Sandrine Deveaux, managing director of the Store of the Future at FarFetch, agreed that emotion is key. With the company’s luxury boutique Browns, its app links customers to sales associates to ensure a seamless online/offline relationship, allowing in-store conversations to extend into after-sales care and analytics.
Pay-as-you-go storage will help stores cut costs
Stowga is launching an Airbnb for warehouse space, the company’s CEO Charlie Pool explained to the room, after winning the WIRED Retail Startup Showcase.
“Warehouses are not the most sexy business,” he said. “But for most retailers, it is the only long-term fixed cost in their supply chain.” When Pool managed warehouses for an asset-management firm, he realised that they all had significant empty space, which cost them extra money. Pay-as-you-go warehouses, he argued, help retailers escape long-term lease arrangements and make warehouse space a variable cost. The benefit to warehouse owners is that they are able to fill empty space with temporary rentals.
Citing one of his existing fast-moving-consumer-goods clients, Pool explained that a large company could take risks, explore new markets and cut their delivery costs by renting short-term spaces that are located near city centres.
In the future, retailers and brands will offer personal AI assistants that can mine the shopping habits of millions of customers, use your friends to crowdsource ideas and check what suits you, before making recommendations, eBay’s chief scientist Kira Radinsky told the room. In 2016, the company bought Radinsky’s SalesPredict startup, which uses AI to observe and forecast human behaviour. “By combining data, artificial intelligence and your own details, an app can suggest things to buy while predicting new products for retailers,” she explained.
For Daniel Murray, co-founder of fashion and lifestyle app Grabble, the problem is getting your app on to a shopper’s phone. “No one downloads apps any more, but 89 per cent of all time spent on mobile is spent in apps, so something is wrong,” Murray explained.
His solution? In-app apps, such as the brand stores in Asian social network WeChat. He warned, though, that “it is the duty of these walled-garden native apps to provide data. Amazon are famously tricky with data and that has to stop.”
Customers call the shots
The shopping experience is looking confusing from the customers’ point of view, warned Karen Pepper, head of the UK at Amazon Pay.

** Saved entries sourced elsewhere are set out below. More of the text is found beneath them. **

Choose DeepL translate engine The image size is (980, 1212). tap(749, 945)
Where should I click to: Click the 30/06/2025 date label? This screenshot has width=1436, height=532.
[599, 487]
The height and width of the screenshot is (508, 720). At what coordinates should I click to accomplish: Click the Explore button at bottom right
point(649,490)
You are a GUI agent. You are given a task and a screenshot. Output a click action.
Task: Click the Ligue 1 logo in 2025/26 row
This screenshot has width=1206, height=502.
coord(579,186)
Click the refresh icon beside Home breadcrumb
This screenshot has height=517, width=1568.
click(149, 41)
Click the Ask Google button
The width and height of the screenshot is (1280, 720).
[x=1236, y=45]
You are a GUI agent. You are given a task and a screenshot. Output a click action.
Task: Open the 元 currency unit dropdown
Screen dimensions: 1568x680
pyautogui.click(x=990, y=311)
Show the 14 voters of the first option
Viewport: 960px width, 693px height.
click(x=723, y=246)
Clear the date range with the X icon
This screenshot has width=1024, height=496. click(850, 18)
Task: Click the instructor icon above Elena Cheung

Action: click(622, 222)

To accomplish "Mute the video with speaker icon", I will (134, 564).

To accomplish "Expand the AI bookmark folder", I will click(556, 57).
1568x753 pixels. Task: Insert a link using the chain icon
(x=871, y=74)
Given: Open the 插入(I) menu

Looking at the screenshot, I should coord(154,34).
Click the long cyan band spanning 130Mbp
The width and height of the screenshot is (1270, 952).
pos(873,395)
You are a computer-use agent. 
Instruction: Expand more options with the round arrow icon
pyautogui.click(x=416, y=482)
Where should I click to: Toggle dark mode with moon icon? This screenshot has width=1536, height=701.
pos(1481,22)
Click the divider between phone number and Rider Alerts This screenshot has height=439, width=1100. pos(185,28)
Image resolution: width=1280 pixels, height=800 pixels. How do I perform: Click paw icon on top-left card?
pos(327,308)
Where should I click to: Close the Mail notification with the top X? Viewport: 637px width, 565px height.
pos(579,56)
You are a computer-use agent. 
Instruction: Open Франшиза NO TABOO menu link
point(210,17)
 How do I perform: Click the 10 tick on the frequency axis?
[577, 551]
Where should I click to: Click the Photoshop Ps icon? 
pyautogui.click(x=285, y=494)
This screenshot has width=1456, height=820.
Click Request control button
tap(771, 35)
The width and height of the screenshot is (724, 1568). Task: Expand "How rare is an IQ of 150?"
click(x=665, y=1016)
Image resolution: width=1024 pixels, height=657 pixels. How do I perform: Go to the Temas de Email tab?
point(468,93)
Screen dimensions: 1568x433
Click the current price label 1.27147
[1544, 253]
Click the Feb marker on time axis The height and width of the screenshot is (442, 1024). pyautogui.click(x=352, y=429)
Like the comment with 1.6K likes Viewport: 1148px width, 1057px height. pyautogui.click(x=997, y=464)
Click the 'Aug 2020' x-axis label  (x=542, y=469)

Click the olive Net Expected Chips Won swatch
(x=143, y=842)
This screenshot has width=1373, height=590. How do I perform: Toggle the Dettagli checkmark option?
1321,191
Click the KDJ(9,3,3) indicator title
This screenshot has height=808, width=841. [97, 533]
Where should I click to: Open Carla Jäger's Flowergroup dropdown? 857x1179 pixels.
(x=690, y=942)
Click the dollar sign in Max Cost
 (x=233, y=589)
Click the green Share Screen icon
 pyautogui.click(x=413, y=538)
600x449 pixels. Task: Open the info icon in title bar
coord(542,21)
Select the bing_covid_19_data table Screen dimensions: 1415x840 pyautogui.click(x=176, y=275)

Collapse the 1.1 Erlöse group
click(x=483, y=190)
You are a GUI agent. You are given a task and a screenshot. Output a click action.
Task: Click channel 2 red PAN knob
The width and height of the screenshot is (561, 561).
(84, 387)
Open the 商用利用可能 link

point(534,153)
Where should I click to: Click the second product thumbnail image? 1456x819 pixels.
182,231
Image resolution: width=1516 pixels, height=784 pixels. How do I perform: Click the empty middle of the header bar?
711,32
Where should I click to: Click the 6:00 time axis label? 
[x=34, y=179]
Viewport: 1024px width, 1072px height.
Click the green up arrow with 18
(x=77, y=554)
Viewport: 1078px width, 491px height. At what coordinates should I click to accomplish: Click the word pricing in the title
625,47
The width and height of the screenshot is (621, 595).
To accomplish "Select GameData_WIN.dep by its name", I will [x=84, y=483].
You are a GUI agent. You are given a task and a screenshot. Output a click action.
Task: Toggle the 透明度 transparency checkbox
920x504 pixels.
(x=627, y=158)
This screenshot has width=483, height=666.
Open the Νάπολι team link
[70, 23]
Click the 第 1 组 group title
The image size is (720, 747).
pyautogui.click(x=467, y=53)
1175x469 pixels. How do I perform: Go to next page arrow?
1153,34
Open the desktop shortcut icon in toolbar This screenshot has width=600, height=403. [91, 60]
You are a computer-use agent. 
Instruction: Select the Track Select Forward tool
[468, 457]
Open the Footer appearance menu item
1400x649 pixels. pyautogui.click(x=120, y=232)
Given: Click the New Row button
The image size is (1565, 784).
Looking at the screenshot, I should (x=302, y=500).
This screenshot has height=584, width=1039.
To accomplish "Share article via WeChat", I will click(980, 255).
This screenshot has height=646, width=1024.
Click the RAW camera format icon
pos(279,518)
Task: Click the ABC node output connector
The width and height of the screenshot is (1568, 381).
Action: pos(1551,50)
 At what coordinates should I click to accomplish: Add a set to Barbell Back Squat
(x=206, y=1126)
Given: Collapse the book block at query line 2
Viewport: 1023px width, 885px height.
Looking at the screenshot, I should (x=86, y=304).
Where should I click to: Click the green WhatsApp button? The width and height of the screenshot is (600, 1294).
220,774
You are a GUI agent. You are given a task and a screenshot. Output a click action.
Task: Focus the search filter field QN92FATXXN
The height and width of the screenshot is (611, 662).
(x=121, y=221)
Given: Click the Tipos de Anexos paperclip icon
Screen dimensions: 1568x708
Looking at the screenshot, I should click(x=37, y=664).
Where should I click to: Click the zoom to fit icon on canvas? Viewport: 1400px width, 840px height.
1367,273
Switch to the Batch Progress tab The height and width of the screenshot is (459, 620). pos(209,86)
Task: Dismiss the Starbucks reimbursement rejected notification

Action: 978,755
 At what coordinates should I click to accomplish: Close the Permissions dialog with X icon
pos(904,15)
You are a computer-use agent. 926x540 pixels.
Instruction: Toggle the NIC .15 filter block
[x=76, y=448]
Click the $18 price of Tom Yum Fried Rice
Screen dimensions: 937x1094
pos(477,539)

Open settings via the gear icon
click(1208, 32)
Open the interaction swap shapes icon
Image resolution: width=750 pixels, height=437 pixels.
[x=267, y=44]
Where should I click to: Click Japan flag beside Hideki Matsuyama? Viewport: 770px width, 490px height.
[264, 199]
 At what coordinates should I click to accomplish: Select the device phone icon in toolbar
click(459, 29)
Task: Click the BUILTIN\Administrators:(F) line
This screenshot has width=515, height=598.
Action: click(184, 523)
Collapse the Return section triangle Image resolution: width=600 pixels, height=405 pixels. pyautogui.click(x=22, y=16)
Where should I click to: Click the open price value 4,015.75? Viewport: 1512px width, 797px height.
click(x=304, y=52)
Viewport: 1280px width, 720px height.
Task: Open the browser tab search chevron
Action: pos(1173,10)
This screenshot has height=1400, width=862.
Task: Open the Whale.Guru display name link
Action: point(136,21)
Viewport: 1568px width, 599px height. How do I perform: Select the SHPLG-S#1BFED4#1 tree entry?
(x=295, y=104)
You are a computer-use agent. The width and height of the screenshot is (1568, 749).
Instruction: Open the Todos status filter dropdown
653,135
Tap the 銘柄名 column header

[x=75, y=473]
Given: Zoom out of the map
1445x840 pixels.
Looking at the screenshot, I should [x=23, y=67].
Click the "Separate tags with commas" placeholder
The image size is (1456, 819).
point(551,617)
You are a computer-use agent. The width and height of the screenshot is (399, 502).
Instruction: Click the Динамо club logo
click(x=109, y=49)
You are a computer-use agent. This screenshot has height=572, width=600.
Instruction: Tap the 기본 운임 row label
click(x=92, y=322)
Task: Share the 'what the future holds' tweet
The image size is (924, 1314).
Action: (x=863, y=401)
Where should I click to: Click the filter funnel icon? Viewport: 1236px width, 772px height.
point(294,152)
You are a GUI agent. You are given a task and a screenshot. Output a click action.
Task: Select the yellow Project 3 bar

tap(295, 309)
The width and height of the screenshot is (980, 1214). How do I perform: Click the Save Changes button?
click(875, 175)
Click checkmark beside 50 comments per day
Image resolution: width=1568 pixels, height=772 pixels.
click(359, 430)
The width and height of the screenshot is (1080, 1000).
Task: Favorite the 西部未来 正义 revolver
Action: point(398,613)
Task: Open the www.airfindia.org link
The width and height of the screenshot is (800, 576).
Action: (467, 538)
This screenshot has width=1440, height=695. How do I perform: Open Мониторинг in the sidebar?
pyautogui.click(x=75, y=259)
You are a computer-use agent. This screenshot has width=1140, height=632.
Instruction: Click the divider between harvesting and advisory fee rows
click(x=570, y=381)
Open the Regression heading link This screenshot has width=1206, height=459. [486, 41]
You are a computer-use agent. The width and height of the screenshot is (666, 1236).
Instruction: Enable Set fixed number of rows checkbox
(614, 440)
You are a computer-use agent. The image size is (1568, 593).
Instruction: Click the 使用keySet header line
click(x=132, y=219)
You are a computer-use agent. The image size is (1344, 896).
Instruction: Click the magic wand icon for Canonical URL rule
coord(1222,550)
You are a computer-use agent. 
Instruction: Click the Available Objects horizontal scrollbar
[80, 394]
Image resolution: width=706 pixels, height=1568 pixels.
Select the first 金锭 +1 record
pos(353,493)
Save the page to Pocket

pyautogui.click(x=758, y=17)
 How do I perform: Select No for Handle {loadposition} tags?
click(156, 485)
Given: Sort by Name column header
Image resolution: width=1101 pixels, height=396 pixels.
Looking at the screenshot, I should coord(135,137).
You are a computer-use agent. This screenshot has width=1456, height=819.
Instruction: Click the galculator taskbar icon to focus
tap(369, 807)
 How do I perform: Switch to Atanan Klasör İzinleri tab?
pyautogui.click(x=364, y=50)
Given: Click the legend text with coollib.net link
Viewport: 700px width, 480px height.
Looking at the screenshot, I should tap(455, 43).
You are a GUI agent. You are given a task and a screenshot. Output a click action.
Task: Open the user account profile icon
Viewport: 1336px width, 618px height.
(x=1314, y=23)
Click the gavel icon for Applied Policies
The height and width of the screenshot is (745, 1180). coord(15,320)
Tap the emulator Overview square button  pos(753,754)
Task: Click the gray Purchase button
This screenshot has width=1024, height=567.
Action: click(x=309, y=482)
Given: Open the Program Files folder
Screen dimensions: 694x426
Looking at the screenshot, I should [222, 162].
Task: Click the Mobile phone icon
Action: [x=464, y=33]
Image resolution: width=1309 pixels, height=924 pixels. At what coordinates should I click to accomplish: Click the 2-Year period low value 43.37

As physical stores embrace different kinds of technology, customers often struggle to find a simple, swift payment option. “Millennials want shops with in-store technology to operate seamlessly alongside online,” Pepper told the room. Thirty-five per cent of online-shopping-basket abandonment is due to sites asking customers to create accounts, according to Pepper. Too many passwords leads to chaos, she added.
Pepper also argued that bricks-and-mortar stores need to embrace online-payment platforms such as PayPal and Amazon Pay. Grabble co-founder Daniel Murray warned, however, that this could cause a different kind of confusion. “It’s the duty of these companies to provide transparent data to business customers,” he said.
Will hubs replace shopping centres?
Is the future of retail in underground car parks? Craig O’Donnell, head of information systems at Land Securities, and Elram Goren, founder and CEO of CommonSense Robotics, think so.
Goren won the Startup Showcase at WIRED Retail 2015, and the company has since raised £4.5 million in seed financing. Based in an underground car park in central Tel Aviv, his pilot scheme involves hundreds of robots picking and packing orders in “property costing 20 per cent of a retail lease, delivering four times the sales, for a quarter of the labour costs,” he told the room.
O’Donnell, who aims to improve the experience in Land Securities’ 30 shopping centres and retail parks, sees the potential of such hubs. “It takes seven years to build a shopping centre,” he said. Car parks make sense for logistics, freeing space to improve user experience.”